== Segment start ==

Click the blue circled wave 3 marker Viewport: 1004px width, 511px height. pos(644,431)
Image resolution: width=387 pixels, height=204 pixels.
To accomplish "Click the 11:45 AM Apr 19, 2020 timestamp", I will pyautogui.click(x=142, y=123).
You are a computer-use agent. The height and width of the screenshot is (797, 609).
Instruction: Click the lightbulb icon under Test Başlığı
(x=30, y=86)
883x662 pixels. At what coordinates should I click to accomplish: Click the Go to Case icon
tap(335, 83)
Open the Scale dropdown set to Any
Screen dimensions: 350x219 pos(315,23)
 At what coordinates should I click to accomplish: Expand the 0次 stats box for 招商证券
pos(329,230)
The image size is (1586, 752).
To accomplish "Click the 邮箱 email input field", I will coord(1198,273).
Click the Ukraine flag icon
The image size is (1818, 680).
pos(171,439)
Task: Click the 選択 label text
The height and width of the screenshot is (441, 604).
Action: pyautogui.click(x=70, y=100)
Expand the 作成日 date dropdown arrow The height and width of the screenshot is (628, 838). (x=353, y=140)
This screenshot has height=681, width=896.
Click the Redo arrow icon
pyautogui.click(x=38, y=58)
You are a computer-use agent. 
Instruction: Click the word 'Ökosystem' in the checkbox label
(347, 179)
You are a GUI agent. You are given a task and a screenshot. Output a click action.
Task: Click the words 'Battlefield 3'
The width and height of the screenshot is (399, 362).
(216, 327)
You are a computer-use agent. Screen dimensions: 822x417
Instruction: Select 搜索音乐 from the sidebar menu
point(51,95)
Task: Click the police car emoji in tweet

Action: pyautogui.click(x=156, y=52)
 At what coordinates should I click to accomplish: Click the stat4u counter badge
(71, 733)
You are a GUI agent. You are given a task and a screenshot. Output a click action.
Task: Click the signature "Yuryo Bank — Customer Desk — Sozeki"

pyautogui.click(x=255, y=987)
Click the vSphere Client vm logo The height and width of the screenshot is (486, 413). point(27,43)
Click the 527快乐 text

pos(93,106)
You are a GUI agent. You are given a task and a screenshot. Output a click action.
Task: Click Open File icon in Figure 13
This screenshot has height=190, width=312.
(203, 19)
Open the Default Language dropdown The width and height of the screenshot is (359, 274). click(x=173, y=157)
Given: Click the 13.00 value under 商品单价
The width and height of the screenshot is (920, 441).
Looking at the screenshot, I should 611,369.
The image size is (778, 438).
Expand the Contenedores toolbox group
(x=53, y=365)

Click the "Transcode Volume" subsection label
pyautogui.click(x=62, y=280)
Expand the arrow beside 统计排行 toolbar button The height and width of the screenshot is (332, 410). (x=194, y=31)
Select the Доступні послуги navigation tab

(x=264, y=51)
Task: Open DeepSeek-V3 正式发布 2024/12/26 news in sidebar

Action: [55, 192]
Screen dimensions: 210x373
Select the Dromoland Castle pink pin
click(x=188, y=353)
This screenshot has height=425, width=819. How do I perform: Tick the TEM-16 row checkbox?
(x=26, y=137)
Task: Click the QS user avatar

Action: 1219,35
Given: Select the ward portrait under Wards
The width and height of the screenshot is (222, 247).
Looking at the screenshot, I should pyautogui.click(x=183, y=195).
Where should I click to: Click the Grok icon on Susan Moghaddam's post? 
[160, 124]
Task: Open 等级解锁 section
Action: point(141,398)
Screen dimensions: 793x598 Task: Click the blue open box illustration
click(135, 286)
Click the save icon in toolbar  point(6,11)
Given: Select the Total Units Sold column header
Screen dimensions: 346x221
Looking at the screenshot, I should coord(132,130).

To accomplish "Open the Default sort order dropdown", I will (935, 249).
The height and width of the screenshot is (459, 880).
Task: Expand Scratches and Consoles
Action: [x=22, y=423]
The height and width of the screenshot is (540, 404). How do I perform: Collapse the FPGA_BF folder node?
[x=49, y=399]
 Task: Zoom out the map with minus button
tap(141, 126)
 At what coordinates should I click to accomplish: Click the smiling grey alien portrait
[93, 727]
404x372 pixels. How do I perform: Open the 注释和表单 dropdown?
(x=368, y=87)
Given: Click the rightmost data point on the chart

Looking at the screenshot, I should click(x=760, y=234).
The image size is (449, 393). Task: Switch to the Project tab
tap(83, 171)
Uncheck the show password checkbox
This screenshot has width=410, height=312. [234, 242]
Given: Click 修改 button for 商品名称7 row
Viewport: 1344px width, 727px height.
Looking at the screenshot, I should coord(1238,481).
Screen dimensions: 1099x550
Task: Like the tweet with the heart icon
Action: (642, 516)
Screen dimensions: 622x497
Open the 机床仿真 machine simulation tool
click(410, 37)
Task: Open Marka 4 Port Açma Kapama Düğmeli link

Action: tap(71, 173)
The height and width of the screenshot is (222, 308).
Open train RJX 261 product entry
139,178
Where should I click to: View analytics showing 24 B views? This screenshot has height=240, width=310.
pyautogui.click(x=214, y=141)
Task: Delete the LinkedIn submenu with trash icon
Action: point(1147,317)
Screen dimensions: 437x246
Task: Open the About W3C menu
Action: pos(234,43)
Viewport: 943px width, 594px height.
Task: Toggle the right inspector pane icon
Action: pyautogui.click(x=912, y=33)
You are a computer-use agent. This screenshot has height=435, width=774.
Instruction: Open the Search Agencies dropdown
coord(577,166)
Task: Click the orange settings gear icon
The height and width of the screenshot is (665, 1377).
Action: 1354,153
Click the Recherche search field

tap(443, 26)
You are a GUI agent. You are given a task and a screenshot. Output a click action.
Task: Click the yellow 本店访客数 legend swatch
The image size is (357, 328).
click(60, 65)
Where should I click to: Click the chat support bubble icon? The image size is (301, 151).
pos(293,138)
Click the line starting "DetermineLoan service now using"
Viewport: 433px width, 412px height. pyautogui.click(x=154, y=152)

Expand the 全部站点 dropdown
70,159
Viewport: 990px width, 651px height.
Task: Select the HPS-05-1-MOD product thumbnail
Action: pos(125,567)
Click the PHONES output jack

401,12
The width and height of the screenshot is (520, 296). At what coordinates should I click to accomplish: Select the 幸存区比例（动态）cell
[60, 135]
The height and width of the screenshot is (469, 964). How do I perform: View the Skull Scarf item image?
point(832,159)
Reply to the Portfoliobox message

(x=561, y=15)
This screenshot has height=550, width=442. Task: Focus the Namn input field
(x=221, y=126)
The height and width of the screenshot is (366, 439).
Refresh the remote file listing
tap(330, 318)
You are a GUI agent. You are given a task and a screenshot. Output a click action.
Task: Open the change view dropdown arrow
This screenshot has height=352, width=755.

== Segment end ==

* [The problem]
Nothing should appear in the answer except the lines from the one with "The height and width of the screenshot is (366, 439)." through the final line of the records, written exactly.

* [Exercise answer]
The height and width of the screenshot is (366, 439).
Refresh the remote file listing
tap(330, 318)
You are a GUI agent. You are given a task and a screenshot. Output a click action.
Task: Open the change view dropdown arrow
This screenshot has height=352, width=755.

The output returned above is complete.